Table 5 Differences between the ‘smoking history’ groups to show the effect of smoking on the average breath alcohol concentration

The three alcohols under investigation-methanol, propanol, and ethanol-do not serve as established biomarkers of smoking. Consequently, as anticipated, no significant differences were observed among the three smoking groups. Generally, current smokers exhibited a higher average breath alcohol concentration compared to non-smokers. However, it is noteworthy to highlight the divergent trends influenced by smoking on breath alcohol concentration. Smoking’s impact on the breath of methanol and propanol mirrored that of ethanol in a similar manner (Table 5). Specifically, marginal differences in average concentrations were noted between non-smokers and current smokers for methanol and propanol (1 and 4 ppb, respectively). In contrast, a substantial difference of 27 ppb was observed between these two groups for breath ethanol. Upon comparing ex-smokers with current smokers, a considerable increase in average breath methanol and propanol concentrations in ex-smokers, differing by 4 and 27 ppb, respectively, was noted. However, in the case of ethanol, ex-smokers exhibited a significantly lower average breath concentration than both current and non-smokers, with a notable difference of 88 ppb. These variations in ethanol trends could potentially be attributed to its involvement in more intricate metabolic processes within the body.

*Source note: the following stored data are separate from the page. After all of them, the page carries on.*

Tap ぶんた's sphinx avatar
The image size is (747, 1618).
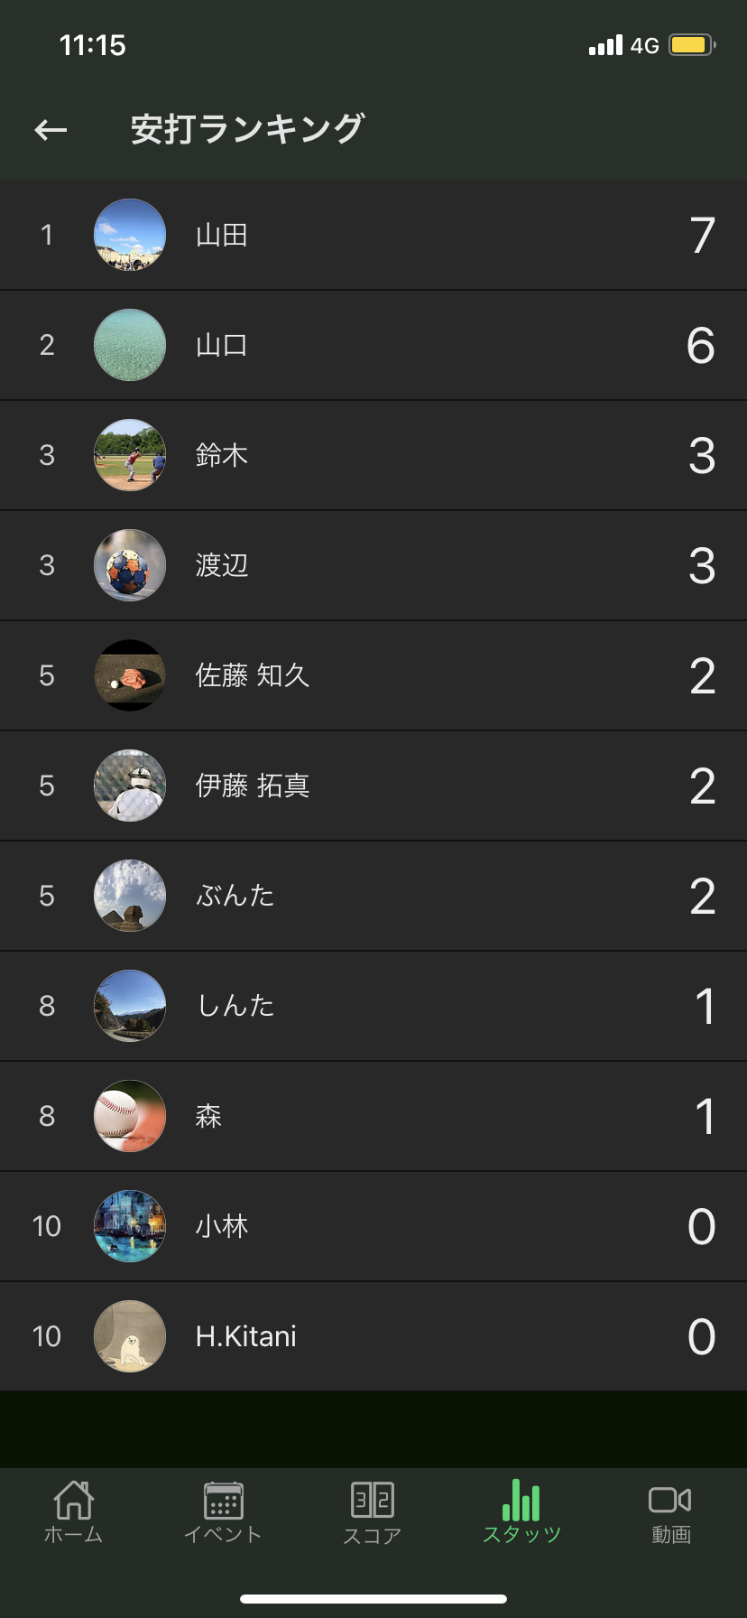pyautogui.click(x=130, y=896)
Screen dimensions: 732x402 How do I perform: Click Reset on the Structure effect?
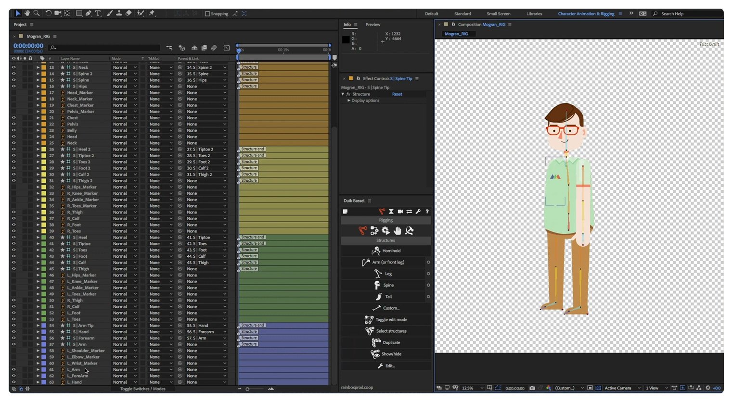397,94
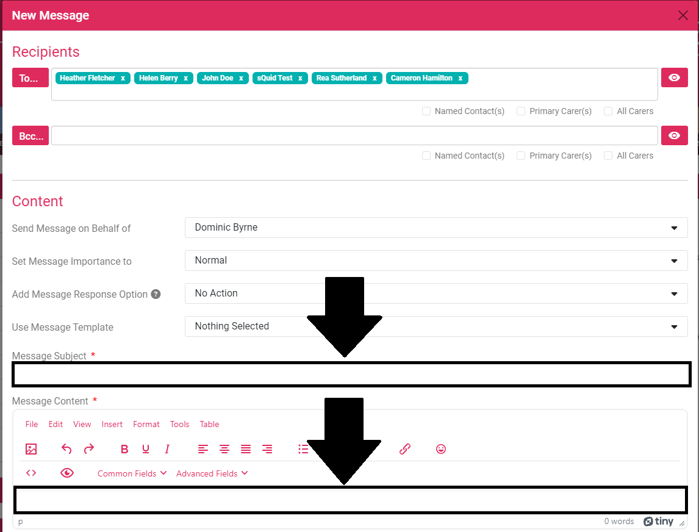The image size is (699, 532).
Task: Center align the message text
Action: [224, 449]
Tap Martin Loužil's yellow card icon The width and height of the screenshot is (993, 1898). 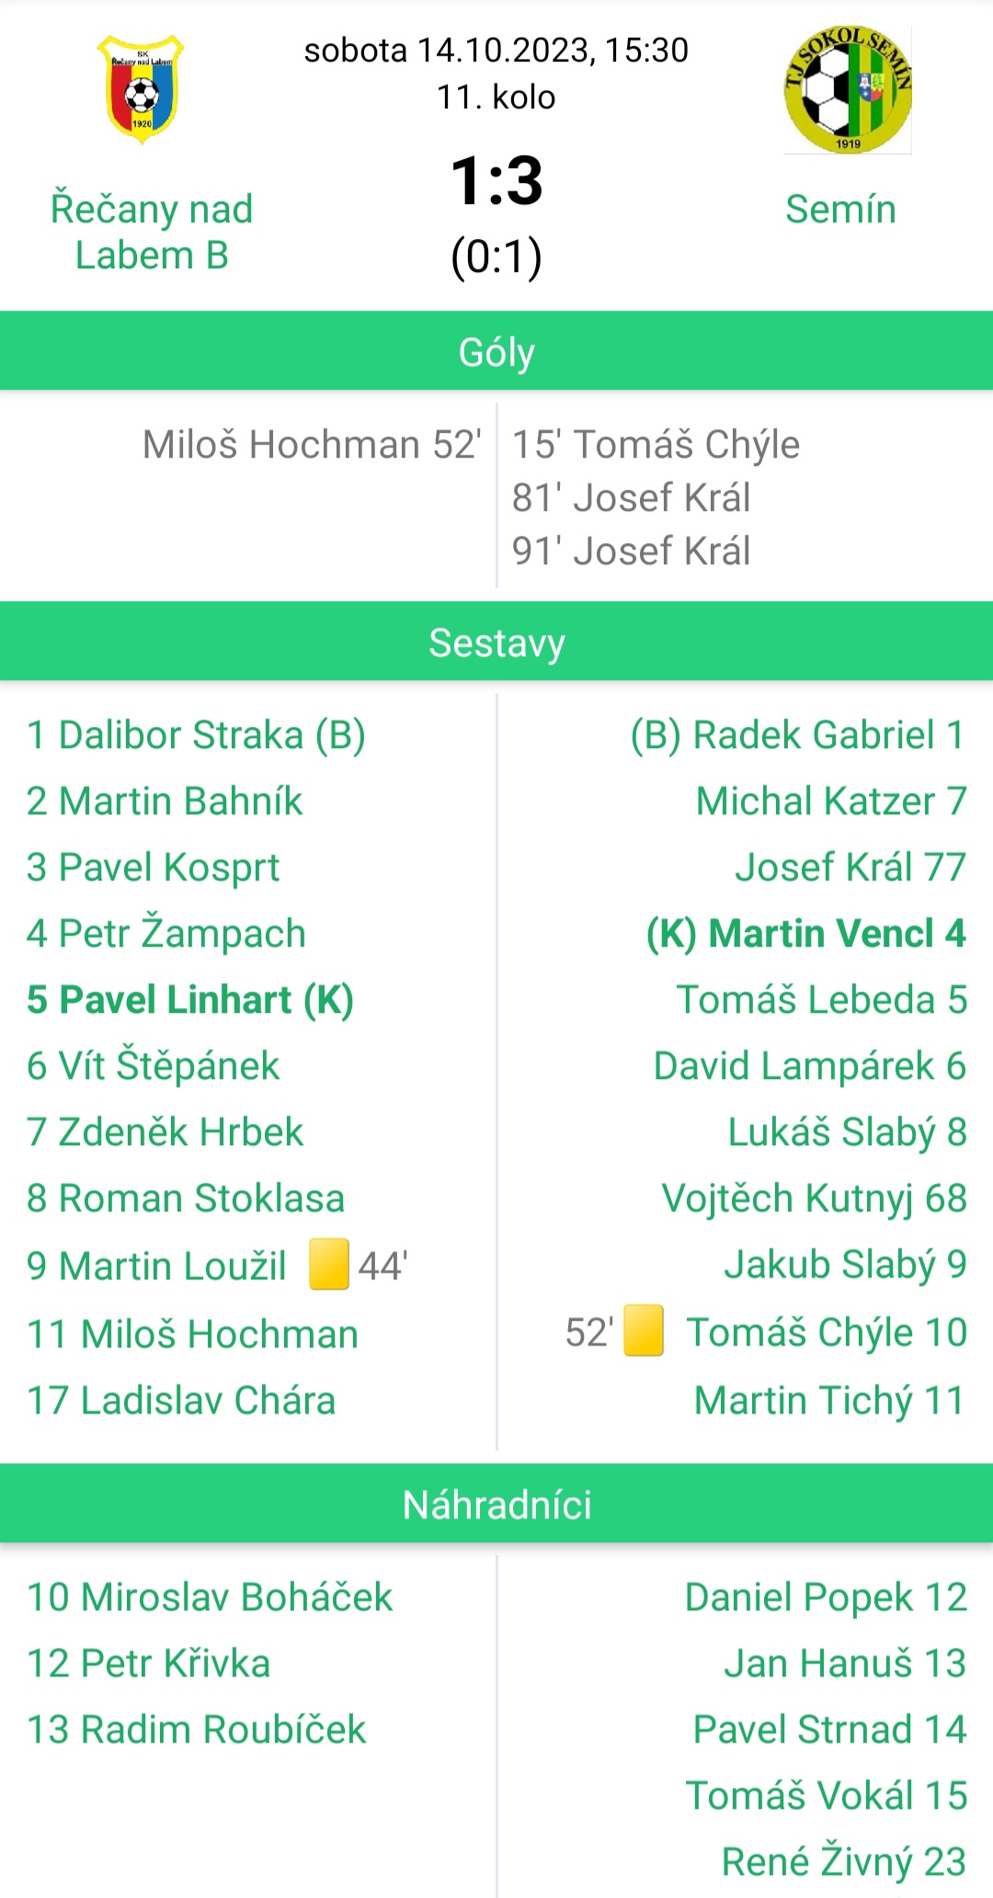[329, 1265]
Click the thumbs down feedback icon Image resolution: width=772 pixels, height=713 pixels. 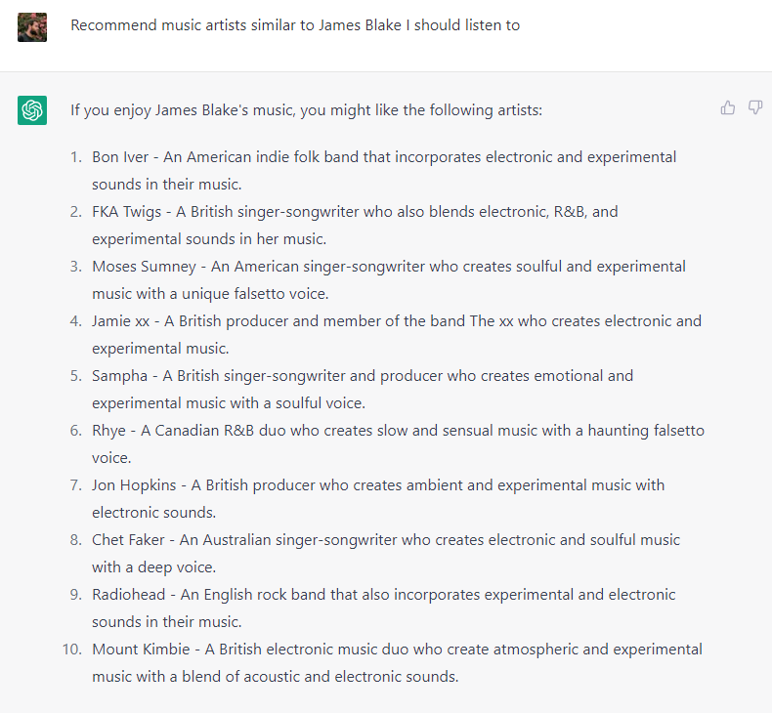755,107
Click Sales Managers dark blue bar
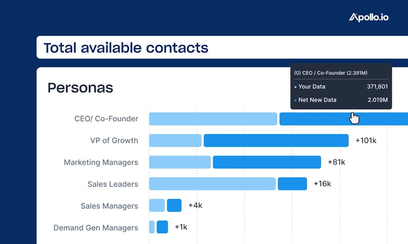This screenshot has width=408, height=244. click(174, 205)
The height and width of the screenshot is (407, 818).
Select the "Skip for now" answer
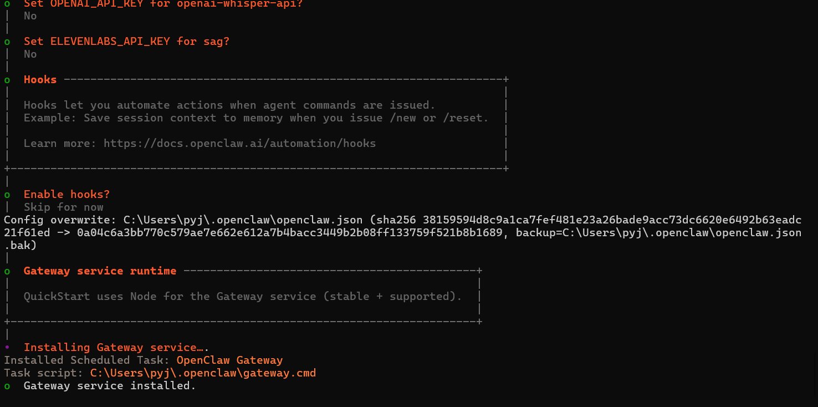click(63, 207)
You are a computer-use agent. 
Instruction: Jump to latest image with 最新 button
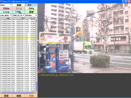coord(31,12)
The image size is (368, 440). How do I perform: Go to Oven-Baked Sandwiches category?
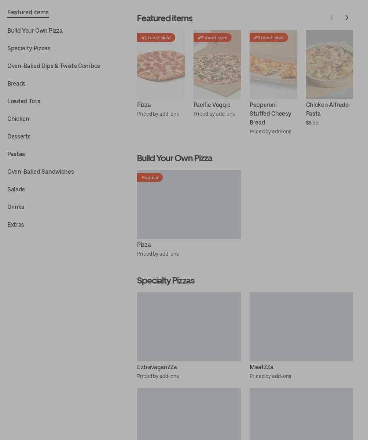(41, 172)
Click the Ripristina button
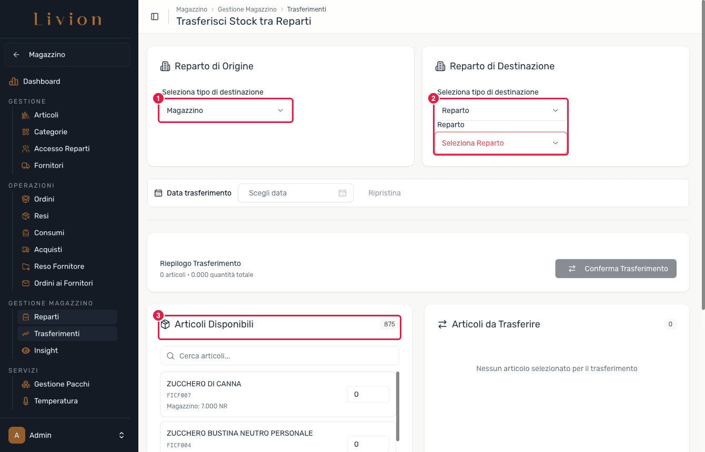 click(385, 193)
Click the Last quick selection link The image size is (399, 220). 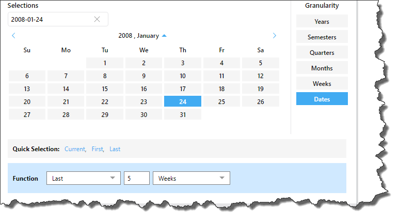coord(115,149)
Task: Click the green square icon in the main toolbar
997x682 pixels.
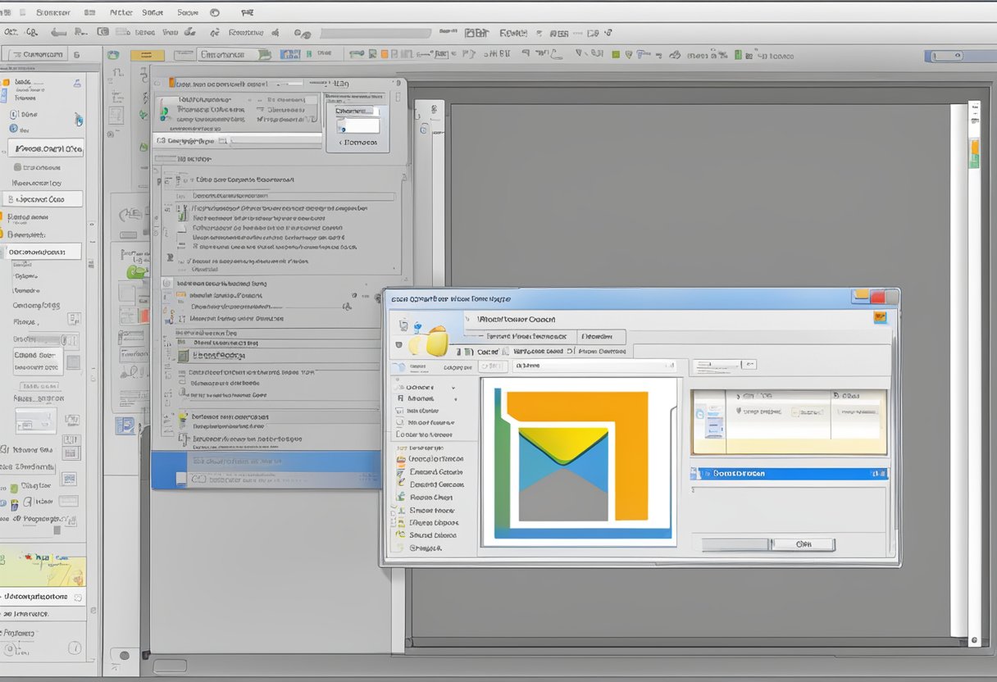Action: (x=615, y=54)
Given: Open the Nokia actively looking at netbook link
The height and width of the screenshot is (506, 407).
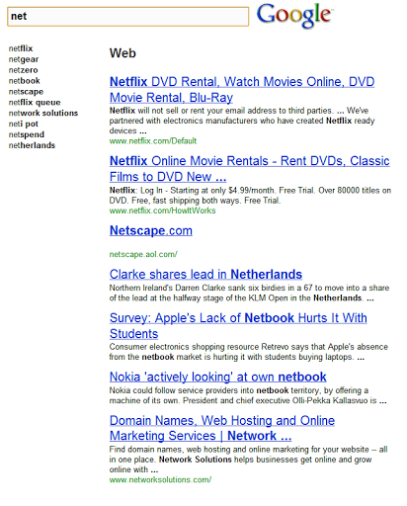Looking at the screenshot, I should click(218, 377).
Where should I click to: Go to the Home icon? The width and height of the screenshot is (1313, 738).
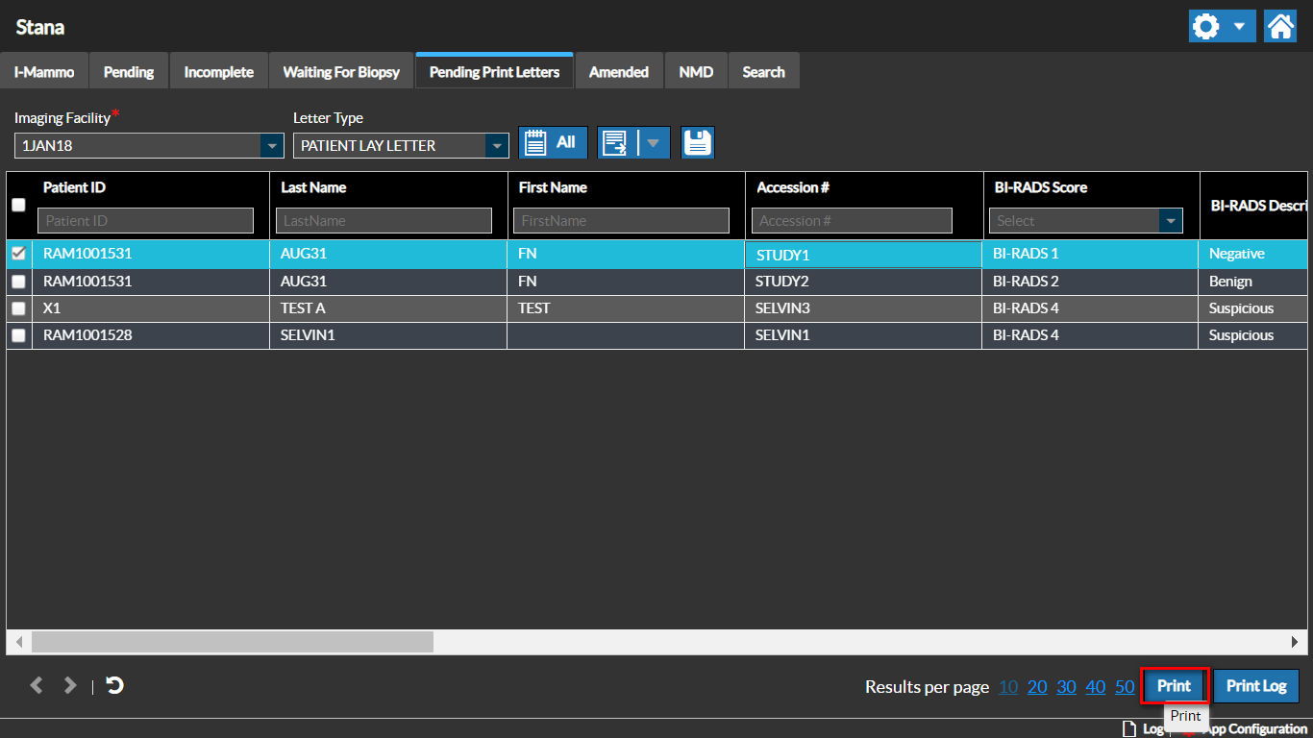coord(1280,26)
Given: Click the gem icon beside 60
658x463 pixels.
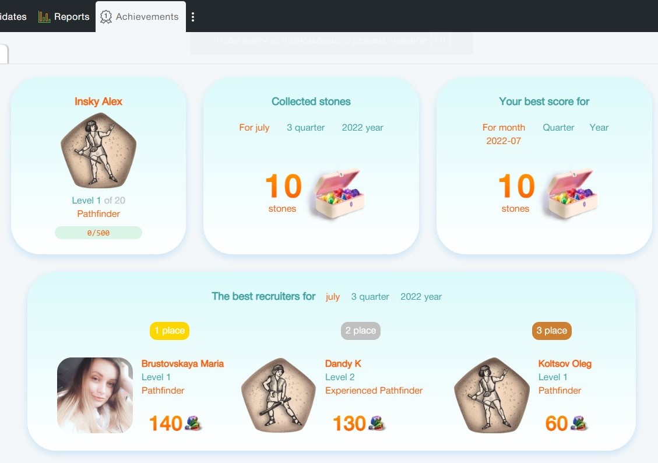Looking at the screenshot, I should (x=579, y=423).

In tandem with these advancements, it is crucial to recognize the limitations of Proton Transfer Reaction Mass Spectrometry (PTR-MS). Despite its potential, PTR-MS exhibits several drawbacks. Its precision is comparatively modest, making it challenging to differentiate between molecules with similar molecular weights. Furthermore, PTR-MS can only identify molecular weights, lacking specificity in naming individual molecules. The accuracy of concentration calibration varies across different intervals, and does not match the high precision observed in Gas Chromatography-Mass Spectrometry (GC-MS). Additionally, batch effects, particularly those related to device variations across different locations, pose inherent challenges.

4 Conclusions

In summary, the analysis of exhaled breath profiles from a cohort comprising 504 healthy adults, conducted using PTR-MS in this study, not only confirms existing research but also introduces fresh perspectives on how age, gender, and smoking history impact volatile organic compounds (VOCs). Our findings shed light on age-related variations, notably the significant rise in propanol concentrations associated with increasing age, thereby enhancing our understanding of the physiological determinants influencing breath composition. Gender-specific differences in VOC concentrations, particularly evident for acetaldehyde, acetonitrile, isoprene, and toluene, highlight the importance of considering demographic factors with subtlety in breath analysis. The inclusion of ex-smokers in our study extends insights into the long-term effects of smoking cessation on breath VOCs, a facet often overlooked in prior studies. These initial findings underscore the potential of breath analysis as a non-invasive method for health monitoring and clinical diagnosis, setting the stage for future advancements that could transform personalized healthcare through the nuanced exploration of breath biomarkers.